Moon’s fans will cite his decade in Houston as the rise of his fame and the real reason why the former quarterback made it into the Hall of Fame in 2006. But you have to give him credit for the latter half of his career, too, when he had equally great success playing for the Vikings and the Seahawks. In his first year in Minnesota, Moon showed he still had it, throwing for 4,264 yards and leading the Vikings to the playoffs. After two years there, Moon left for Seattle where he again proved he could still play, earning his ninth Pro Bowl selection. But that’s when injuries caught up with him and forced him to retire after the 1999 season after two seasons on the sideline with the Chiefs.
He set new standards for quarterbacks with his out-of-this-world years as a 49er, but with the Niners grooming Steve Young to take over, Montana was the odd man out. In 1993, he joined the Chiefs at age 37. “It wasn’t like I had lost my job because I had played bad,” Montana said then. They got to the AFC title game that year, and back to the playoffs the year afterward. But after the ’94 season, Montana retired. For Chiefs fans, Montana’s signing meant more — he invigorated a struggling franchise.
He arrived in Houston in 1980 after being the face of the Raiders throughout the ’70s. Houston made the playoffs, going 11-5, Stabler’s first year, but lost to, you guessed it, the Raiders. After his second season in Houston, Stabler left for New Orleans, where he played for three more years. During those five seasons, his passer rating was a measly 71.8 and he threw more interceptions than touchdowns. Some argue that Stabler’s inability to replicate his early success later in his career has kept him out of the Hall of Fame. A league MVP and a Super Bowl victory aren’t enough, it seems.
Football wouldn’t be where it is today without Namath leading the Jets to a victory in Super Bowl III. He’s still one of the most famous football players ever to suit up. “Broadway Joe,” wanting to keep the show going, took over for the Rams in 1977 — without much success, however. “Namath looked lost and forlorn, especially so after Week 4, when he was reduced to a backup who never played,” said one writer. He went 2-2 in his season as the Rams’ starter. After a particularly brutal matchup with the Chicago Bears in a Monday Night showdown, Namath had the good sense to walk away.
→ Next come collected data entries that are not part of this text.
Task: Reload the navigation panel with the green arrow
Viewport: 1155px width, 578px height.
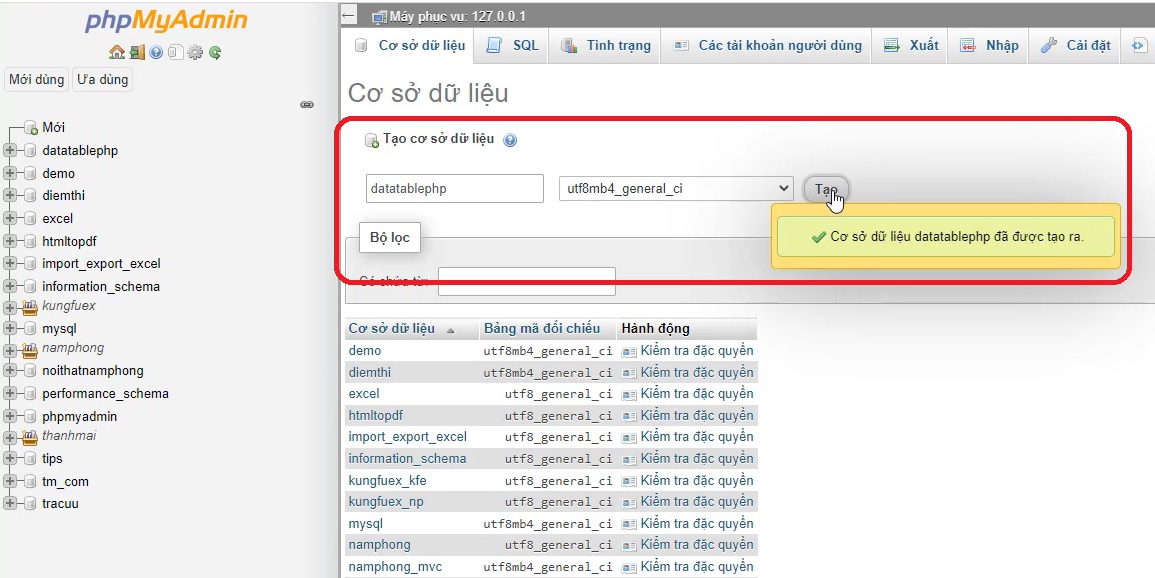Action: click(x=214, y=52)
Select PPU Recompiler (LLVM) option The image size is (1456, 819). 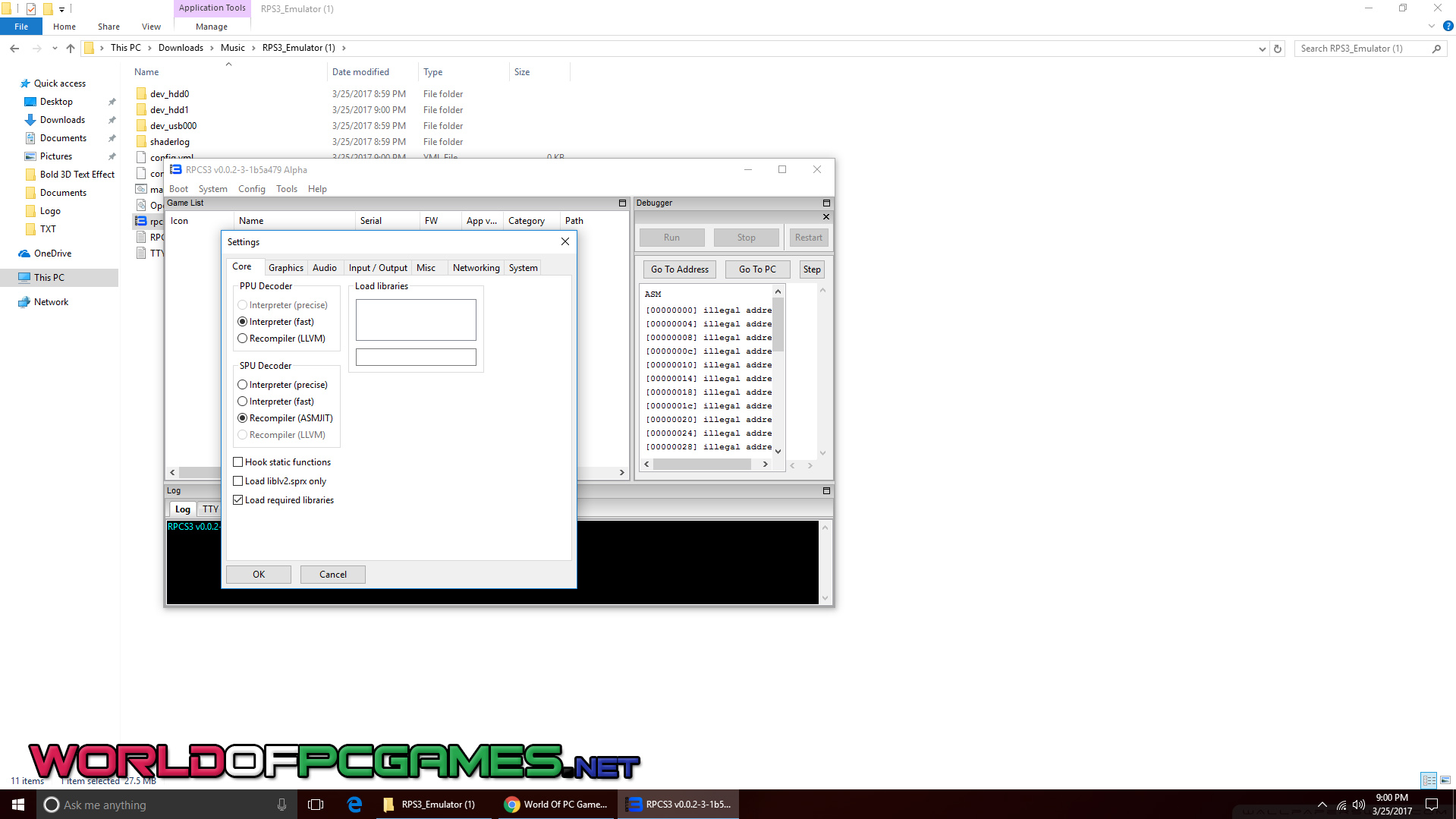tap(243, 339)
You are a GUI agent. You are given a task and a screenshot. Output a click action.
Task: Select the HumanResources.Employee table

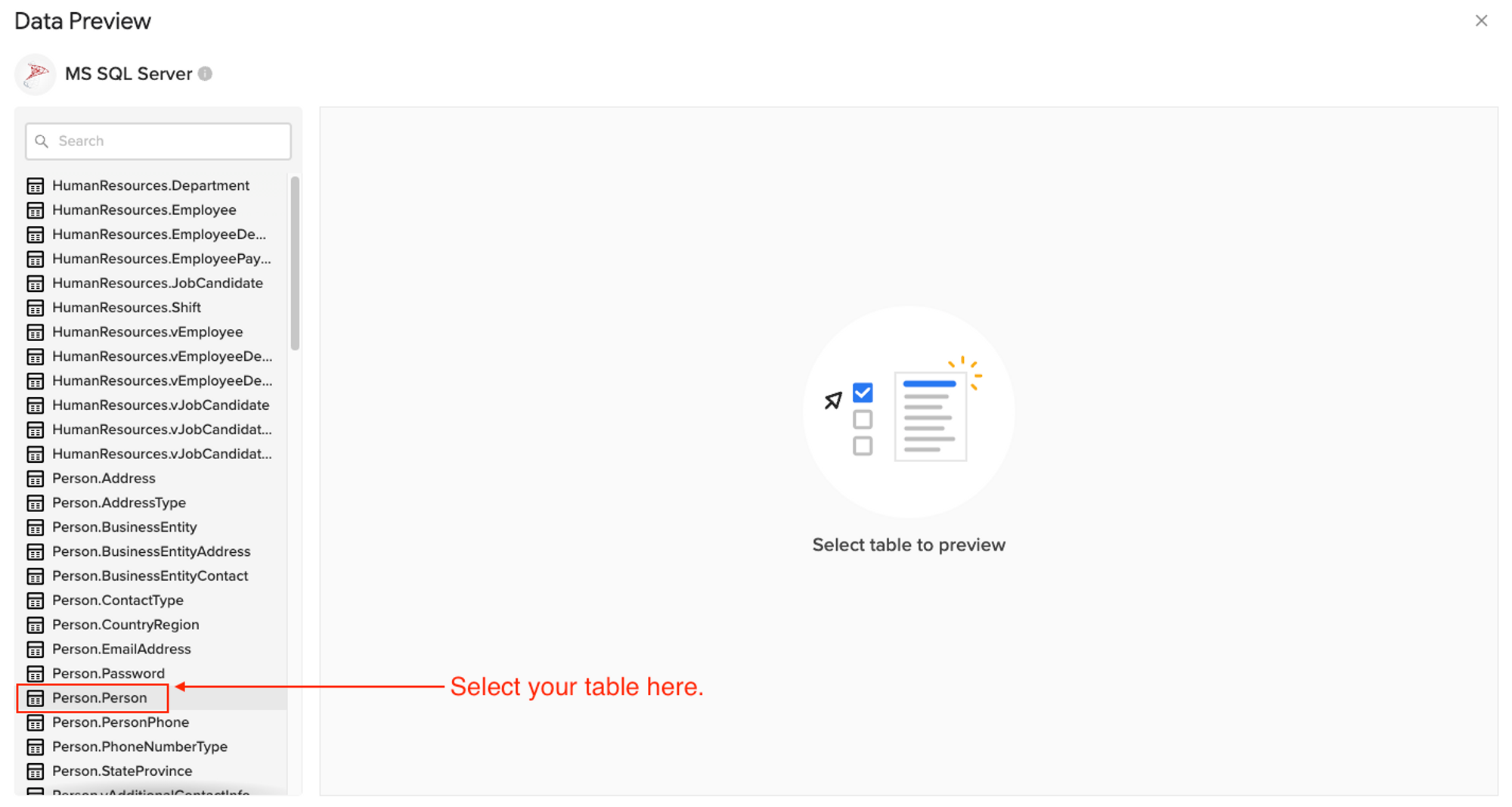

It’s the year you wish he could get back. When Unitas retired, he held the career records for most completions, passing yards, and touchdowns than anyone who came before him. He’s best remembered as a Baltimore Colt, but he left the game as a member of the Chargers after spending the 1973 season with them, as a backup. His accolades are endless, the first quarterback ever to throw for 40,000 passing yards in his career, for one. He was named Player of the Decade for the 1960s. We can forgive one year for the whole.
He played for the 49ers throughout the ’50s, but only as a part-time starter, so he left to take over for the New York Giants in 1961. Did he have anything left when he arrived? Well, Tittle only led the Giants to three consecutive Eastern Conference championships, winning league MVP in 1963. He came into his own while playing in New York. “Without the four seasons in New York at the end of his 17-year career, Tittle probably wouldn’t have been considered Hall of Fame material,” said Sports Illustrated’s Don Banks. He was inducted into the Hall of Fame in 1971.